Code Summary
You've explored the key concepts interactively — now reproduce them in code. These self-contained blocks cover everything you practiced above. Pick your language, copy the code, and run it.
# =============================================================================
# CHAPTER 7 CHEAT SHEET: Statistical Inference for Bivariate Regression
# =============================================================================
# --- Libraries ---
import pandas as pd # data loading and manipulation
import matplotlib.pyplot as plt # creating plots and visualizations
import pyfixest as pf # fast OLS estimation with feols()
# !pip install pyfixest # uncomment if running in Google Colab
from scipy import stats # t-distribution and critical values
# =============================================================================
# STEP 1: Load data directly from a URL
# =============================================================================
# pd.read_stata() reads Stata .dta files — the house price dataset has 29 houses
url = "https://raw.githubusercontent.com/quarcs-lab/data-open/master/AED/AED_HOUSE.DTA"
data_house = pd.read_stata(url)
print(f"Dataset: {data_house.shape[0]} observations, {data_house.shape[1]} variables")
# =============================================================================
# STEP 2: Estimate the regression and extract key statistics
# =============================================================================
# The t-statistic measures how many standard errors the estimate is from zero
fit = pf.feols('price ~ size', data=data_house)
slope = fit.coef()['size'] # marginal effect: $/sq ft
intercept = fit.coef()['Intercept']
se_slope = fit.se()['size'] # standard error of the slope
t_stat = fit.tstat()['size'] # t = b2 / se(b2)
p_value = fit.pvalue()['size'] # two-sided p-value for H0: b2 = 0
print(f"Estimated equation: price = {intercept:,.0f} + {slope:.2f} x size")
print(f"Standard error of slope: {se_slope:.2f}")
print(f"t-statistic: {t_stat:.4f}")
print(f"p-value: {p_value:.6f}")
# Full regression table (coefficients, std errors, t-stats, p-values, R2)
fit.summary()
# =============================================================================
# STEP 3: Confidence interval — a range of plausible values for b2
# =============================================================================
# CI = b2 +/- t_crit x se(b2), using T(n-2) distribution
n = len(data_house)
df = n - 2 # degrees of freedom
t_crit = stats.t.ppf(0.975, df) # critical value for 95% CI
ci_lower = slope - t_crit * se_slope
ci_upper = slope + t_crit * se_slope
print(f"Degrees of freedom: {df}")
print(f"Critical t-value (alpha=0.05, two-sided): {t_crit:.4f}")
print(f"95% CI for slope: [{ci_lower:.2f}, {ci_upper:.2f}]")

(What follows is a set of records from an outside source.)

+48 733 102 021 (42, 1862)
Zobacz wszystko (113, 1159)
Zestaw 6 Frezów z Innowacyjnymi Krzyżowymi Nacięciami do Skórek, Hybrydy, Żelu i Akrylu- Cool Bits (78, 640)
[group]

print(f"Interpretation: each sq ft adds between ${ci_lower:.0f} and ${ci_upper:.0f} to price")
# =============================================================================
# STEP 4: Hypothesis tests — does size matter? Is the effect $90/sq ft?
# =============================================================================
# Test 1: Statistical significance (H0: b2 = 0)
print(f"Test H0: b2 = 0 -> t = {t_stat:.2f}, p = {p_value:.6f} -> Reject H0")
# Test 2: Two-sided test for a specific value (H0: b2 = 90)
null_value = 90
t_90 = (slope - null_value) / se_slope
p_90 = 2 * (1 - stats.t.cdf(abs(t_90), df))
print(f"Test H0: b2 = 90 -> t = {t_90:.4f}, p = {p_90:.4f} -> Fail to reject H0")
print(f" (90 is inside the 95% CI [{ci_lower:.2f}, {ci_upper:.2f}])")
# =============================================================================
# STEP 5: One-sided test — does size increase price by less than $90/sq ft?
# =============================================================================
# H0: b2 >= 90 vs Ha: b2 < 90 (lower-tailed test)
p_lower = stats.t.cdf(t_90, df) # one-sided p-value (left tail)
print(f"One-sided test H0: b2 >= 90 vs Ha: b2 < 90")
print(f" t = {t_90:.4f}, one-sided p = {p_lower:.4f}")
print(f" Fail to reject at 5% (p = {p_lower:.3f} > 0.05)")
print(f" Would reject at 10% (p = {p_lower:.3f} < 0.10)")
# =============================================================================
# STEP 6: Robust standard errors — valid with or without heteroskedasticity
# =============================================================================
# HC1 robust SEs protect against non-constant variance in the errors
fit_robust = pf.feols('price ~ size', data=data_house, vcov='HC1')
print(f"{'':20s} {'Standard':>12s} {'Robust (HC1)':>12s}")
print("-" * 46)
print(f"{'SE(size)':<20s} {se_slope:>12.2f} {fit_robust.se()['size']:>12.2f}")
print(f"{'t-statistic':<20s} {t_stat:>12.2f} {fit_robust.tstat()['size']:>12.2f}")
print(f"{'p-value':<20s} {p_value:>12.6f} {fit_robust.pvalue()['size']:>12.6f}")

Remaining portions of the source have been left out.